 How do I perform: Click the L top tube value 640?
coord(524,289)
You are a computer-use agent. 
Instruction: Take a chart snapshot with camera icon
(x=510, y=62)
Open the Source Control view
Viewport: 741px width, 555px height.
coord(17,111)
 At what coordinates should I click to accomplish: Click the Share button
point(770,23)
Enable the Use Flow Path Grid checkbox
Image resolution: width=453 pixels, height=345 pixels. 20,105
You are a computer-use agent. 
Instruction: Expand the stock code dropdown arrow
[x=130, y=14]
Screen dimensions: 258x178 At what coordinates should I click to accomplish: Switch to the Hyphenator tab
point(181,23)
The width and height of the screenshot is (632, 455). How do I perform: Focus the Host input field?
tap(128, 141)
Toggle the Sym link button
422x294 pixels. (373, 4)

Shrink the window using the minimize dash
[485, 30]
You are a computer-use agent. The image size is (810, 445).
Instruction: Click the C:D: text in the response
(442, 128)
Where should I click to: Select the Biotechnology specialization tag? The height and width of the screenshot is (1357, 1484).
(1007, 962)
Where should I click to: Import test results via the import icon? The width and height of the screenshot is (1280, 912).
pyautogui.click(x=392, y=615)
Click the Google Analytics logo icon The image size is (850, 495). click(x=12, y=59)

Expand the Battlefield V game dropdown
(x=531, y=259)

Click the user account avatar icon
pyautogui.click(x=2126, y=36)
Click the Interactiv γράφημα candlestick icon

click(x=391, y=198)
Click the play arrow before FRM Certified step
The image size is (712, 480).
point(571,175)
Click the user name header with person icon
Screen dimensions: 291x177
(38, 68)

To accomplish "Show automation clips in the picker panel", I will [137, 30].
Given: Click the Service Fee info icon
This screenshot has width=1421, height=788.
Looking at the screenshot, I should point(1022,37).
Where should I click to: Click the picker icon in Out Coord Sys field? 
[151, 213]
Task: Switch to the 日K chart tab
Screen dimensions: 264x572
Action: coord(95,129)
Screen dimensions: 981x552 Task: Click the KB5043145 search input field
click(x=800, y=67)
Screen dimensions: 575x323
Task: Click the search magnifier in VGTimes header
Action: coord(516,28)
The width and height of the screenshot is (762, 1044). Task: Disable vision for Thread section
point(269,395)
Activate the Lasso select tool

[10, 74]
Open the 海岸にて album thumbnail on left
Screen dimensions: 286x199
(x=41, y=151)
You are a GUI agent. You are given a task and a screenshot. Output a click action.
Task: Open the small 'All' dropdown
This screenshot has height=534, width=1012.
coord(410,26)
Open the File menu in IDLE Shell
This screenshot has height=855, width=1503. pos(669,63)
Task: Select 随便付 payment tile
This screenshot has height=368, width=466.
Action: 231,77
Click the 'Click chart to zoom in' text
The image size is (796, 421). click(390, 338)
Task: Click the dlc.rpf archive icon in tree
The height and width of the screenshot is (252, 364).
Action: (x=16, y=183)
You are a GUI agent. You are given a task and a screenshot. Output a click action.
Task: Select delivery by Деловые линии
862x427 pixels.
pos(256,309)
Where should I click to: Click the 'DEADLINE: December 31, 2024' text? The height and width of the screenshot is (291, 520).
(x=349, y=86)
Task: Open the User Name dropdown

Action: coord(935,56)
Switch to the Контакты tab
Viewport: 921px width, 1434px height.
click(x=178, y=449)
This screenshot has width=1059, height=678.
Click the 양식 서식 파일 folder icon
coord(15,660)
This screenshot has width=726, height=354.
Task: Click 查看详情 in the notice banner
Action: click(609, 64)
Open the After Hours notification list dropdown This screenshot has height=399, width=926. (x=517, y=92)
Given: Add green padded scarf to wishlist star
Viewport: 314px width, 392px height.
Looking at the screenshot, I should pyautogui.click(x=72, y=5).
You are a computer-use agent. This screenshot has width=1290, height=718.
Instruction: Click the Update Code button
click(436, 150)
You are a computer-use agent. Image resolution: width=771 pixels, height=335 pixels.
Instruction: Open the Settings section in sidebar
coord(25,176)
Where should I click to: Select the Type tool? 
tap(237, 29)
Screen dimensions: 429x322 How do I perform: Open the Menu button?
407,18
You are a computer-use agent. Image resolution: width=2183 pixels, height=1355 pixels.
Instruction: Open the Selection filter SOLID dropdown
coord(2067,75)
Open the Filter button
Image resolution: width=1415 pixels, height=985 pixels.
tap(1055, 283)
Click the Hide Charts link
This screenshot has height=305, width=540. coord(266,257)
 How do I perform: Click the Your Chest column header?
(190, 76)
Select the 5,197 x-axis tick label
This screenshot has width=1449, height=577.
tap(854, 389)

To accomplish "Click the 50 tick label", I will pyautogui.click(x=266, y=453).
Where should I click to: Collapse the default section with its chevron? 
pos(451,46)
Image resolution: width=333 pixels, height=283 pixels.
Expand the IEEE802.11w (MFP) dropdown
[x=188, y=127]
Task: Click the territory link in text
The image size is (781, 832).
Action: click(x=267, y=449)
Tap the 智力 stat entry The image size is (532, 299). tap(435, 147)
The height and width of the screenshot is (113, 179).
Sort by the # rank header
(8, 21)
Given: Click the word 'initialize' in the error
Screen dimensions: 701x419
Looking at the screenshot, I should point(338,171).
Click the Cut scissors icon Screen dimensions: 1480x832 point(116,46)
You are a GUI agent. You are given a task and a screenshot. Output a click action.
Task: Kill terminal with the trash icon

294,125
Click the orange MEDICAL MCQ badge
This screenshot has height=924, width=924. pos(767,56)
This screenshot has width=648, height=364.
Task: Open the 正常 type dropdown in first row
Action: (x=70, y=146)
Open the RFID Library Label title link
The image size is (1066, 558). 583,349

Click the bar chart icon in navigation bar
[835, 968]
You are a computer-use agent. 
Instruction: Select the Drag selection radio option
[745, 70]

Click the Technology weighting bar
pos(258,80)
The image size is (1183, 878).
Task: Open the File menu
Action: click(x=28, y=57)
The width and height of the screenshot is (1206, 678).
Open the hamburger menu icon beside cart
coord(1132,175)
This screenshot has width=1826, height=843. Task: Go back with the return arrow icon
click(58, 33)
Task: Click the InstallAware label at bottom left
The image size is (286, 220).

● AIM OF THE EXERCISE
Lay out as a JSON list of strings, one string per line and with blank lines omitted, the part of the lines above that opens with the line containing "Open the After" and closes with the line containing "click(436, 150)".

● SOLUTION FOR THIS TASK
[
  "Open the After Hours notification list dropdown This screenshot has height=399, width=926. (x=517, y=92)",
  "Given: Add green padded scarf to wishlist star",
  "Viewport: 314px width, 392px height.",
  "Looking at the screenshot, I should pyautogui.click(x=72, y=5).",
  "You are a computer-use agent. This screenshot has width=1290, height=718.",
  "Instruction: Click the Update Code button",
  "click(436, 150)"
]